Corruption cases in Bihar rose to their highest recorded levels in 2025, with 122 FIRs registered during the year – a development that comes amid intensified crackdown.
According to official data released by the Bihar Vigilance Investigation Bureau (VIB), corruption cases recorded in 2025 were nearly double the 25-year annual average of 72.68 cases. With a significant portion of these cases pertaining to bribery and disproportionate asset cases, the police are now looking at further intensifying the crackdown as well as fast-tracking prosecution.
This came in a year when Bihar saw election for its 243-member assembly.
According to the Bihar VIB, the seven-year period from 2018 to 2024 saw an average of 50 FIRs annually, with the previous high during this tenure recorded in 2022 with 72 cases. The data show that 2023 saw 36 cases, while 2018 and 2019 had 63 and 68 FIRs registered respectively.
These numbers fell to 37 in 2020, before rising to 58 the following year in 2021.
Bribery cases made up the bulk of the increase in 2025, accounting for 81 percent of all corruption FIRs registered. VIB data show that 101 bribery cases were registered last year — twice the 25-year average of 47 cases and nearly three times the previous seven-year average of 35 cases between 2018 and 2024.
As part of trap operations, 107 accused persons were arrested — including seven women and six non-government employees. The bureau recovered Rs 37.80 lakh in bribe money, with the highest single recovery amounting to Rs 3 lakh.

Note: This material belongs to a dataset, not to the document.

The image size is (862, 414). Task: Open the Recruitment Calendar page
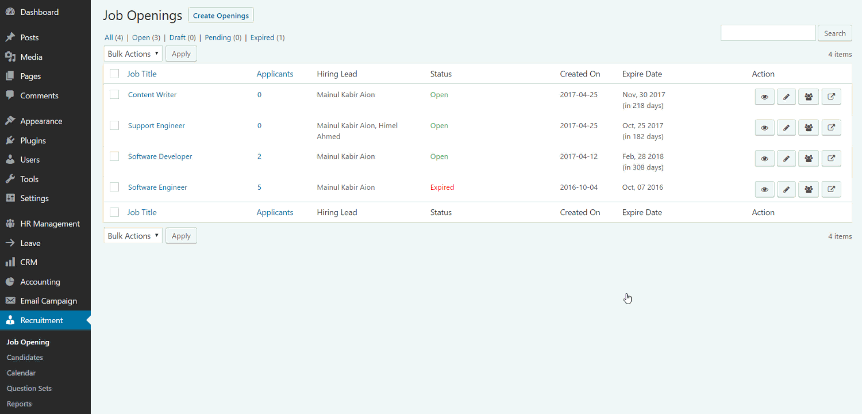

Convictions also rose sharply, with judgments delivered in 29 corruption cases in 2025, of which 28 verdicts were pronounced by the Vigilance Court in Patna, compared to 18 convictions in 2024. The seven-year annual average for convictions stood at six cases, while the 25-year average was 5.6 cases.

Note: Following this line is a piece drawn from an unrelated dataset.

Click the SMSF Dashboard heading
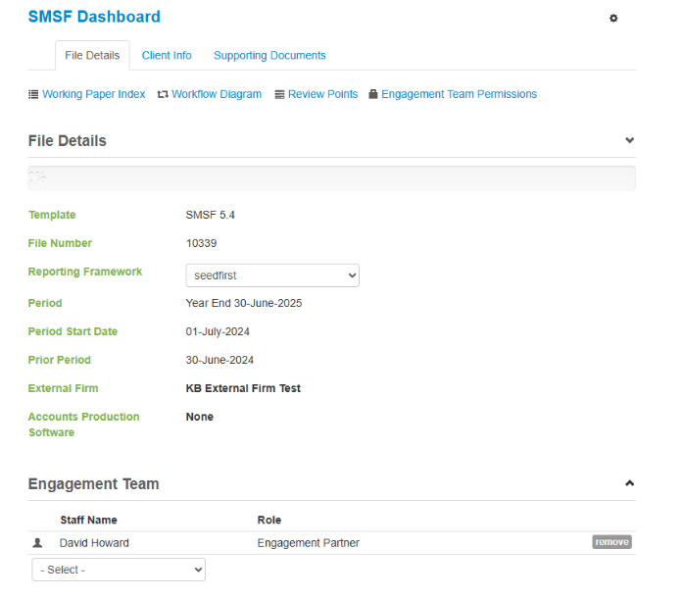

Despite the rise in convictions, the bureau noted that the average time taken for disposal of corruption cases was 13 years, reflecting prolonged pendency of trials.
Director General of the Vigilance Investigation Bureau Jitendra Singh Gangwar told The Indian Express that to expedite convictions in 2026, the anti-corruption unit will create two cells — one to oversee the entire legal process from filing charge sheets to conducting fast-track hearings, and the second to obtain the mandated sanction from government departments to prosecute suspected government employees.
“Additionally, the bureau will also make an advanced technology wing to make the investigations more efficient and to better track the corrupt practices,” the officer said.
Meanwhile, the rise in bribery cases in 2025 was accompanied by a significant increase in asset-based corruption cases. The bureau registered 15 disproportionate assets (DA) cases in 2025 — twice the 25-year annual average of eight cases — involving alleged accumulation of assets worth Rs 12.77 crore.
DA cases accounted for about 12 percent of all corruption cases registered during the year, with the biggest case involving a former executive engineer of the building construction department with alleged disproportionate assets worth Rs 2.17 crore.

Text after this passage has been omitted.